From the 1850s through the 1960s, most mail going intercity went by train for most of its journey. From the 1880s through the 1960s, almost all intercity mail went by train. Railroads made Benjamin Franklin's dream of dependable mail service at low cost to every city and hamlet throughout the nation a practical reality.
'Mail cars' came in two types: ordinary baggage cars devoted to carrying full loads of sorted mail between major cities, and Railway Post Office cars. The former cars were railroad-owned cars, unstaffed, assigned to mail service, with all access doors (at the side and ends) securely locked by Postal Department employees anytime there was mail inside.
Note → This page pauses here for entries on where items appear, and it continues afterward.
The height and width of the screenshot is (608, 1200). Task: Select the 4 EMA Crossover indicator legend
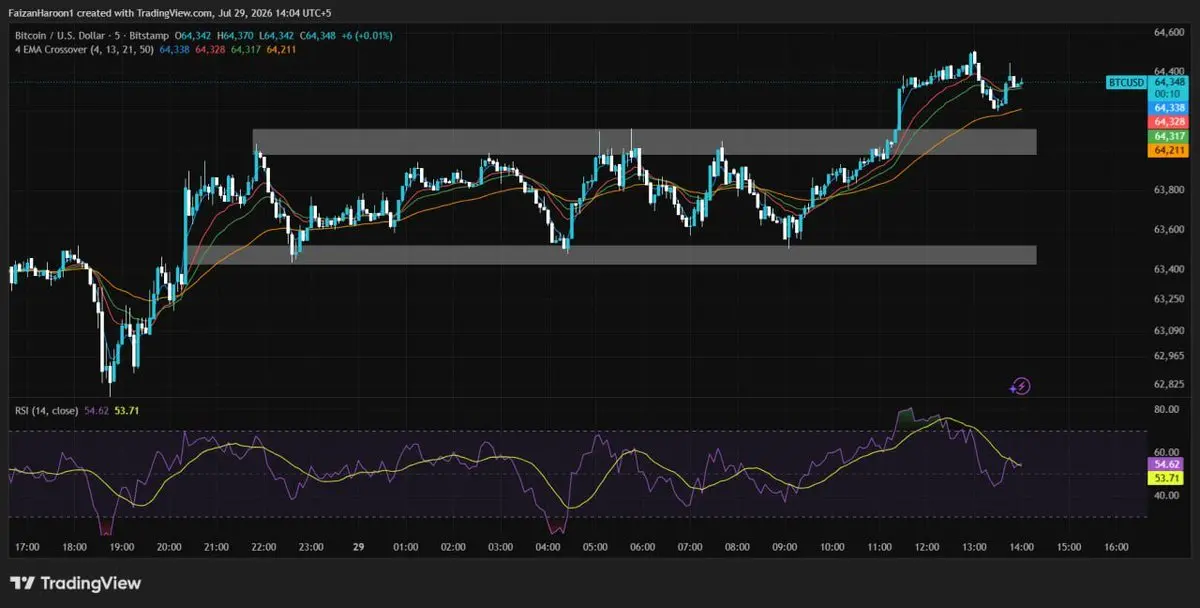[84, 49]
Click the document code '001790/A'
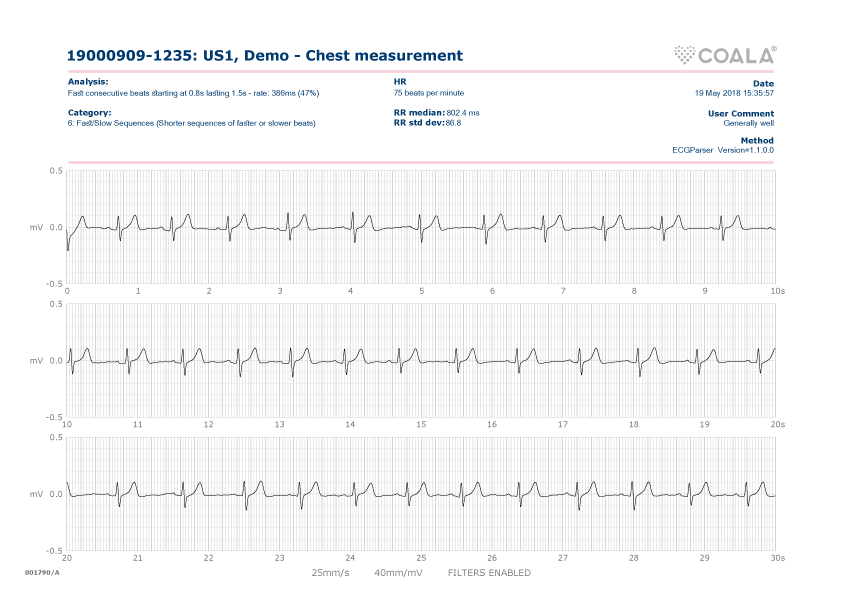The image size is (842, 595). click(x=42, y=572)
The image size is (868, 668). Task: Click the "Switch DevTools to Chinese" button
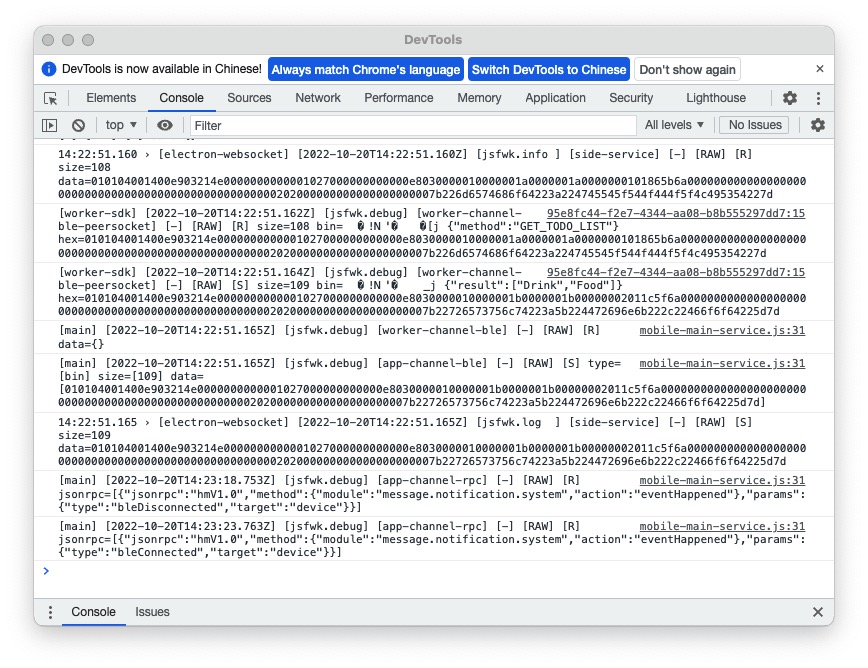[x=548, y=69]
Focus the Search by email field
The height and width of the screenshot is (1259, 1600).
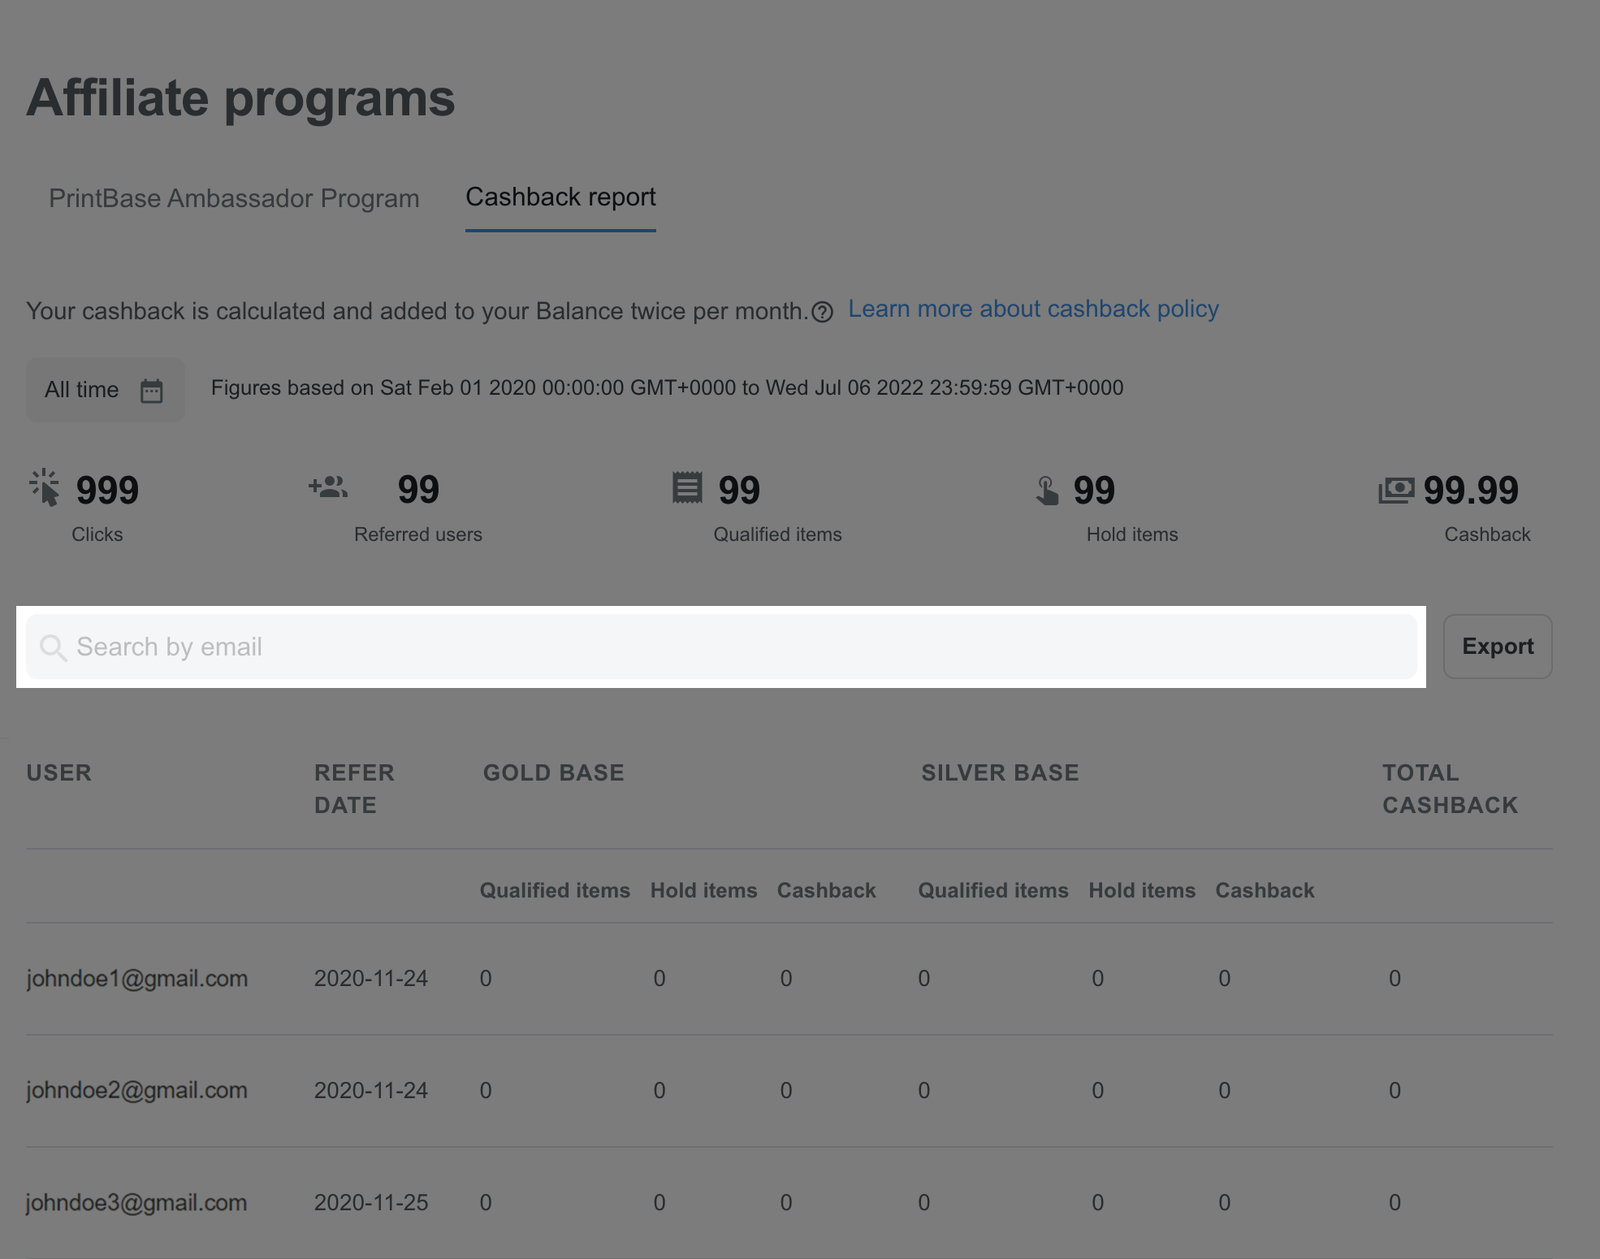[x=720, y=647]
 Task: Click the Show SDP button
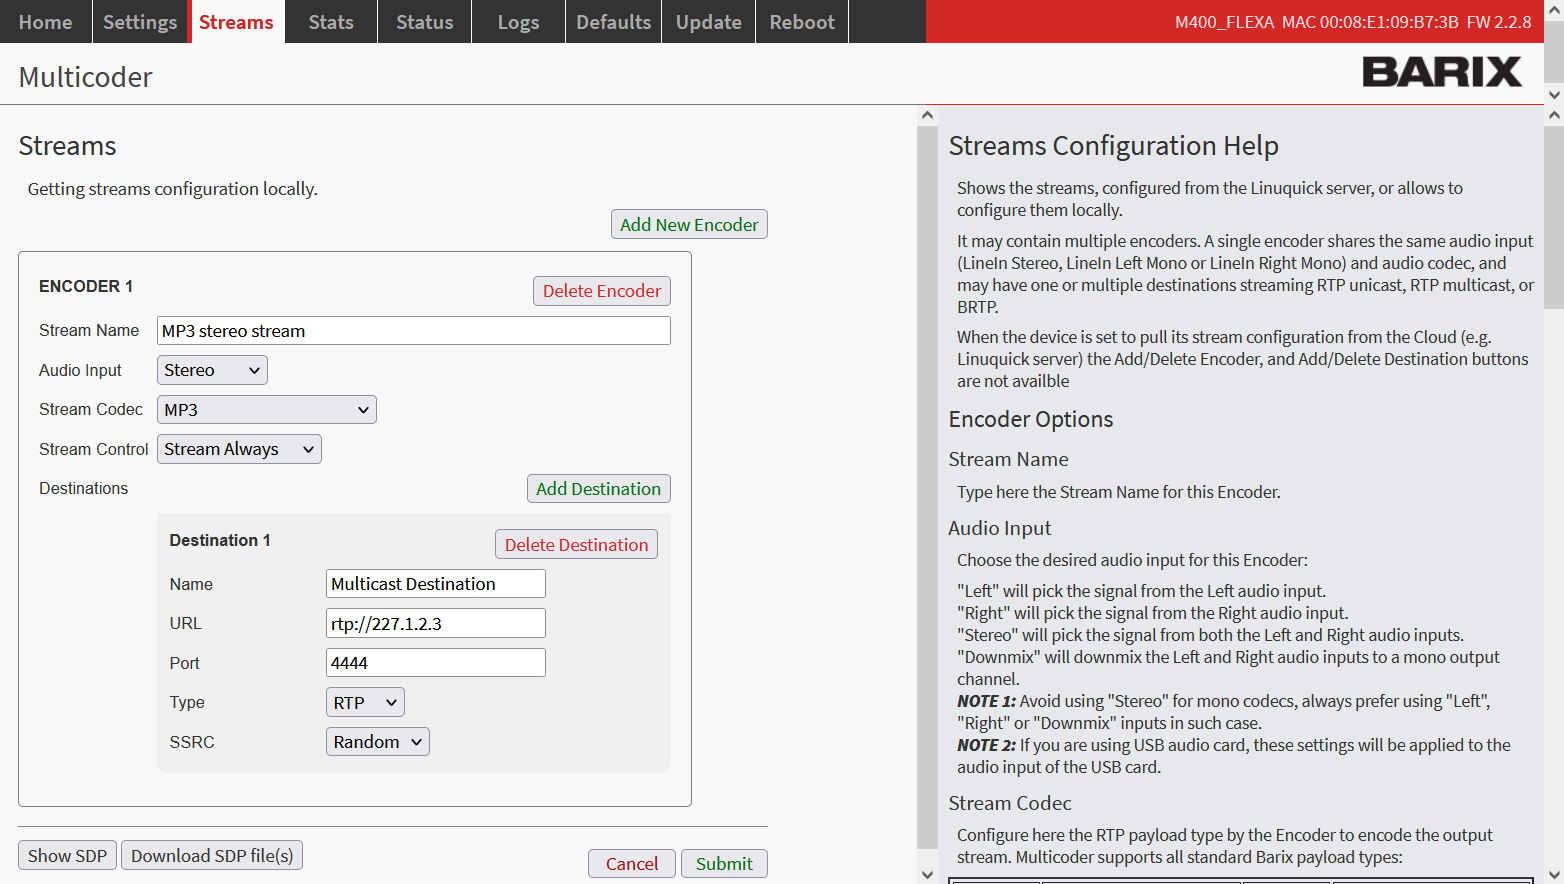(x=67, y=856)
Railway Post Office cars (RPO cars) were genuine post offices on wheels. U.S. Postal Department mail clerks (i.e., federal employees) staffed such cars and sorted mail enroute. For security of the mail, no one other than USPD employees could enter such a car, not even the railroad's crew or staff. (Clerks wore pistols to ensure that rule.) The USPD operated the cars on scheduled passenger trains all over the nation.
RPO cars picked up first-class letter pouches dispatched by thousands of small-town post offices 'on the fly.' At the train station platform, a postal worker put the canvas pouch up on a special trackside pole. As the RPO car approached, a clerk aboard swung outward a special hook in the doorway of the RPO that snared the pouch. At the same time, an RPO clerk threw out onto the platform a letter pouch with mail destined for that town. At towns and cities having scheduled stops for passenger trains, such dramatics weren't needed; the larger volumes of mail involved were handled during station stops. When an RPO car was stopped, one could mail a letter by dropping it into the mail slot found on either side of any RPO.
RPO cars and RPO staff were each assigned to particular routes. RPO clerks became quite familiar with all the postal destinations along their route and sorted all mail received accordingly. A letter posted from a small town commonly arrived in the post office of another town on the route on the same day. Mail bound for far-off places went into particular pouches that would be sent onto correct intersecting routes at larger post offices. The mail distribution system followed the railroads.
Pre-printed business envelopes used to carry a line at the upper left, "Return to Sender After 5 Days," above the return address. Trains carried mail coast-to-coast in a maximum of four days. With one day for routing to the 'dead letter' stack, that made five days after the date of the letter's cancellation.